Work to be completed :: Exact copies of the lines from the one with "Screen dimensions: 900x506" through the last line of the entries, and no pictures, make up the answer.

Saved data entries
■ ■ ■ ■ ■

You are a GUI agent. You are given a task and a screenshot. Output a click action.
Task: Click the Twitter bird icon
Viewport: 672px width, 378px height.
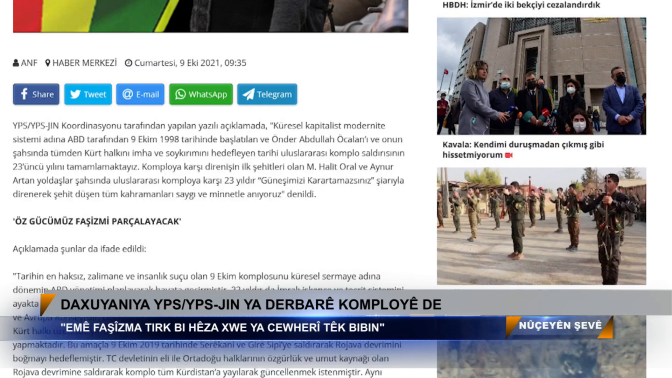tap(75, 94)
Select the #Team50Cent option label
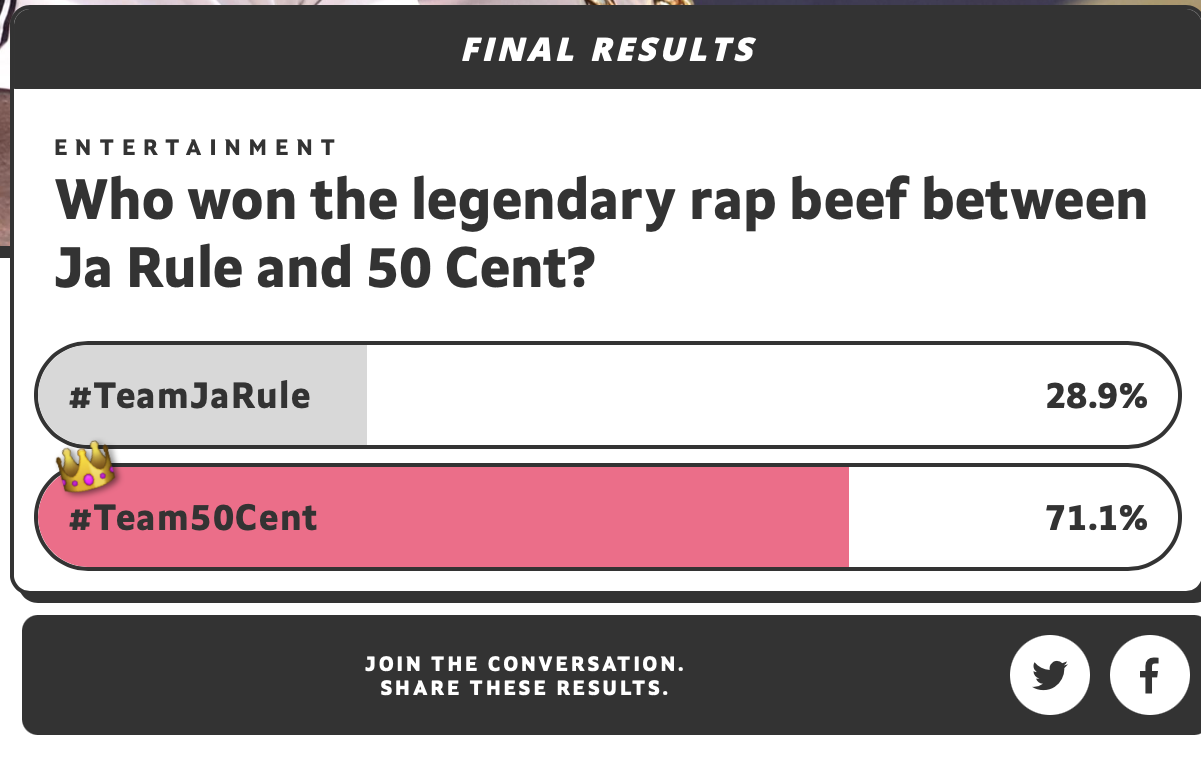This screenshot has width=1201, height=757. tap(193, 518)
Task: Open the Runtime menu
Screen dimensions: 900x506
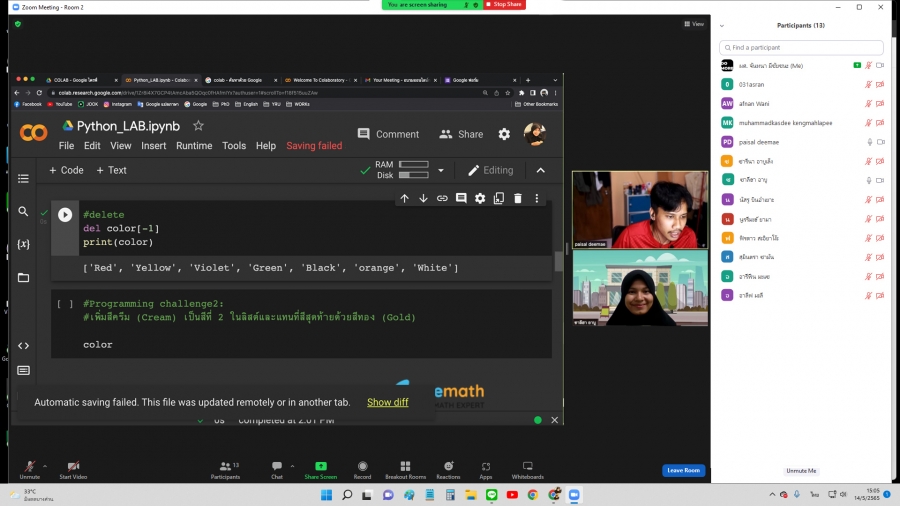Action: (194, 146)
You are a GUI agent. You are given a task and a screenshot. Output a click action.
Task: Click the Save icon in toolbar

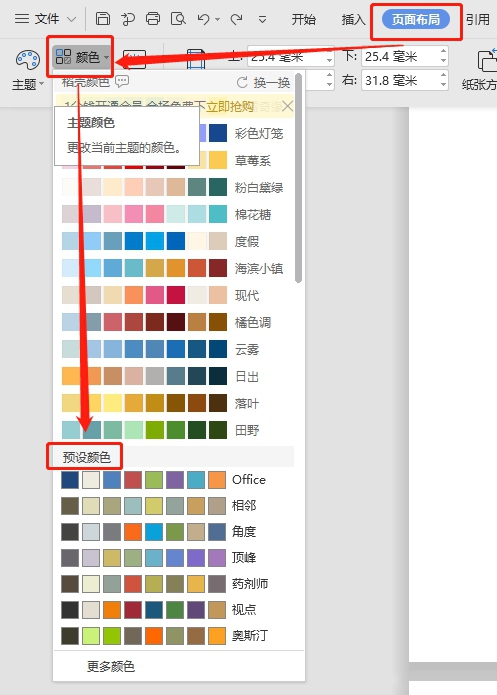(103, 19)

■ ■ ■ ■ ■

Answer section ::
Screen dimensions: 900x506
Action: (194, 146)
You are a GUI agent. You are given a task and a screenshot. Output a click action.
Task: Click the Save icon in toolbar

(103, 19)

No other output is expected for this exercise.